Die Ortspolitik sieht es als Auftrag, das Lesen zu fördern und das Kulturangebot zu erhalten. So kam die Idee auf, im Bezirk sogenannte offene Bücherschränke der Stadtbibliothek aufzustellen. Sie bieten ein öffentliches und niederschwelliges Angebot, Chancengleichheit und Nachhaltigkeit. Ein Bücherschrank dient dazu, Bücher kostenlos, anonym und ohne jegliche Formalitäten zum Tausch oder zur Mitnahme anzubieten. Das Angebot soll als Ergänzung zum bestehenden Angebot der Stadtteilbibliothek und Buchhandlungen gesehen und ein neuer Ort der Begegnung werden. Paten betreuen den Bücherschrank, kontrollieren die „Grenzen des guten Geschmacks“ und entfernen notfalls Anstößiges.

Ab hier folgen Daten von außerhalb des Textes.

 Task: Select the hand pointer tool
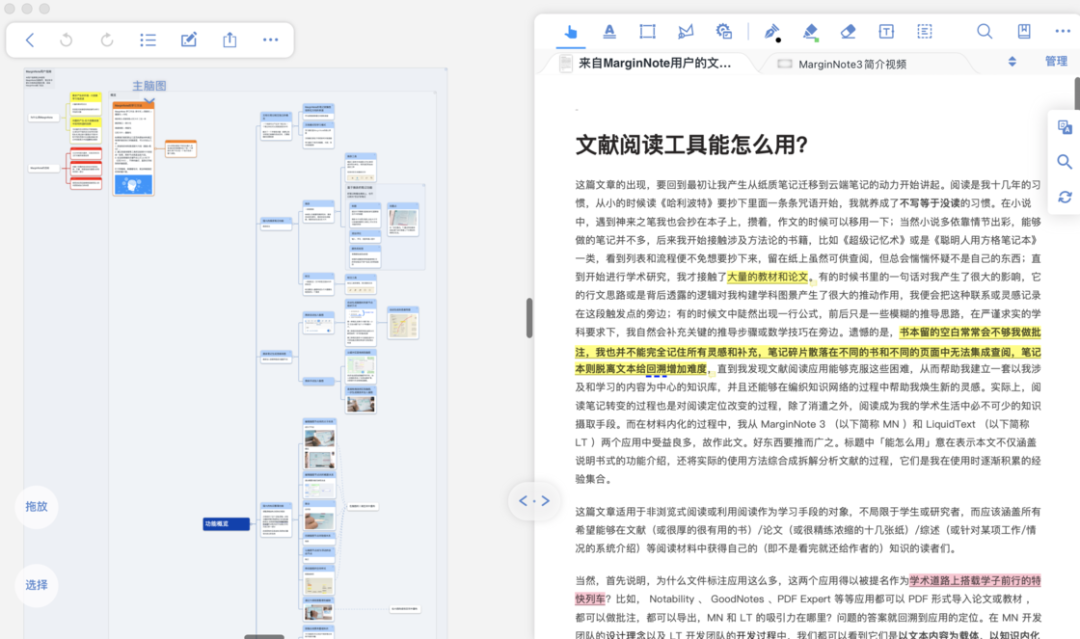click(x=571, y=32)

Gleiches gilt für alte, schlecht erhaltene Bücher. Schließlich soll man hier keine zerfledderten Exemplare vorfinden. Die Bezirksvertretung IX hatte sich entschieden, selbst einen Bücherschrank für Kettwig zu finanzieren. Da merkte Bezirksvertreter Herbert Schermuly auf: „Das wäre doch auch was für Werden.“ Das ist gut zwei Jahre und unzählige Anträge, Diskussionen, Rückschläge und neue Verhandlungen her.

Diskussionen um den Standort

Nun wurde der Werdener Bücherschrank aufgestellt. Etwas überraschend und auch schwierig in jetziger Zeit, sagt Schermuly: „Erst war es eine unendliche Geschichte. Dann ging plötzlich alles ganz schnell.“ Dabei schien die Situation in Werden zuletzt völlig verfahren. Vier Standorte waren zunächst im Rennen: Hufergasse, Rathausvorplatz, Grafenstraße und Heckstraße. Schnell kristallisierte sich heraus, dass es in der Gasse Haus Fuhr seitlich vom Geschäft „Engel Werden“ ideal wäre. Die Verantwortlichen der Stadt konnten mit dem Standort gut leben. Doch plötzlich stellte sich die beauftragte Firma quer und lehnte den geplanten Standort aus brandschutztechnischen Gründen ab. Die BV musste sich also Gedanken über einen alternativen Standort machen und guckte sich den Rathausvorplatz aus. Doch das scheiterte, wie Herbert Schermuly berichtet: „Dort hatte das Amt für Straßen und Verkehr bereits eine andere Erlaubnis erteilt.“ Also einen dritten Standort aussuchen und das Ganze weiter heraus zögern? Nein, denn glücklicherweise stimmte die Firma doch noch zu, da im Zuge des Prüfverfahrens der Sondernutzungserlaubnis auch die Feuerwehr zugestimmt hatte.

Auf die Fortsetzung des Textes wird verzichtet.